As the guy who started the earlier thread referenced by the OP, I would really like to see a fingertrick notation and I disagree with those who advocate that text or video is good enough. However, as that thread developed I quickly came to the conclusion that there are two main barriers to it happening and thus we're unlikely to see a standard notation any time soon.

First, too many opinions and ideas but no interested and trusted authority (like WCA) to arbitrate and make decisions. That will always lead to fragmentation and thus failure.

Second, no major user or resource to drive adoption. If confined to occasional use on the forums the notation would either fade out or continue to fragment. 

I did ask Stachu if he would be interested to include fingertrick notations on algdb.net, but he declined. I think it would really need something like that to take off. If each alg posted on algdb.net could be accompanied by fingertrick hints in a specified notation, that would eventually become a defacto standard.


----------



## Dane man (Jun 14, 2014)

mark49152 said:


> First, too many opinions and ideas but no interested and trusted authority (like WCA) to arbitrate and make decisions. That will always lead to fragmentation and thus failure.

###

**Written problem 1**
Quote the lines of the listing starting at the line that contains "Screen dimensions: 646x572" and ending at the end of the listing, both ends included.
The listing that follows is unrelated to the forum post.

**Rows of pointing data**
###

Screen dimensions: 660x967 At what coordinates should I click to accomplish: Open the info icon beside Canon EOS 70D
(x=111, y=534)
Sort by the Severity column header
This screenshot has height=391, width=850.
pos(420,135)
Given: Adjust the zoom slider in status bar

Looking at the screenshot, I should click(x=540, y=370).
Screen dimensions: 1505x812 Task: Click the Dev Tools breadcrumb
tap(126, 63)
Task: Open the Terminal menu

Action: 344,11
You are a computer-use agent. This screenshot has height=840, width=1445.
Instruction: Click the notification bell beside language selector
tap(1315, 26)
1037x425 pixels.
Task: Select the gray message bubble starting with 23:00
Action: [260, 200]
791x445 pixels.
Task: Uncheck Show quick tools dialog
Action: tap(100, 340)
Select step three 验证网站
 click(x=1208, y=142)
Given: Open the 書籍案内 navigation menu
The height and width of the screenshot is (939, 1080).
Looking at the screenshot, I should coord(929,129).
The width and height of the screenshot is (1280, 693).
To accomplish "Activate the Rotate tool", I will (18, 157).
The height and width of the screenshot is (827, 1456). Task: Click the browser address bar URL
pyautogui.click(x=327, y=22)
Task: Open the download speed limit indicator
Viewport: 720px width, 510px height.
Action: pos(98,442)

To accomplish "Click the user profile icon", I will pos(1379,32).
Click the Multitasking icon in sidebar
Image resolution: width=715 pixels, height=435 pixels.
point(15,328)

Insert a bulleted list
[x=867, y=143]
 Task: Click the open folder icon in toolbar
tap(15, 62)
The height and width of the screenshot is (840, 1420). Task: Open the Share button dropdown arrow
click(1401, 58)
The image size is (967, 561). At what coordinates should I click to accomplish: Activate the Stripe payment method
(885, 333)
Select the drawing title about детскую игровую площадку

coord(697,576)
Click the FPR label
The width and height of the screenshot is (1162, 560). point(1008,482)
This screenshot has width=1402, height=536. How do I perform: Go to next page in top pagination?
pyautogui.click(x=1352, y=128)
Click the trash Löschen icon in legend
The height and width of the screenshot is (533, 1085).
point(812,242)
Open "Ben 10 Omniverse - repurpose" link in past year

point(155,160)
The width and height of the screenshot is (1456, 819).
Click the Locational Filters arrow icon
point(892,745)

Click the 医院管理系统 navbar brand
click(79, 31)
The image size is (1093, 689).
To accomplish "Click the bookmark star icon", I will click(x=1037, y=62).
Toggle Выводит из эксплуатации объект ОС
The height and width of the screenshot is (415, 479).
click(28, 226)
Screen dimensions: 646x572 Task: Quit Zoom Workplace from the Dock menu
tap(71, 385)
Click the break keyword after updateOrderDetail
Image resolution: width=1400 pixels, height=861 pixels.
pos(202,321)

###

**Written problem 2**
Answer these questions using the forum post on fingertrick notation:
(a) What organization is named as an example of an interested and trusted authority?
(b) According to the writer, what would happen to the notation if it were confined to occasional use on the forums?
(c) Whom did the writer ask about including fingertrick notations on algdb.net?

**Expected answer 1**
Screen dimensions: 646x572 Task: Quit Zoom Workplace from the Dock menu
tap(71, 385)
Click the break keyword after updateOrderDetail
Image resolution: width=1400 pixels, height=861 pixels.
pos(202,321)

**Expected answer 2**
(a) WCA.
(b) It would either fade out or continue to fragment.
(c) Stachu.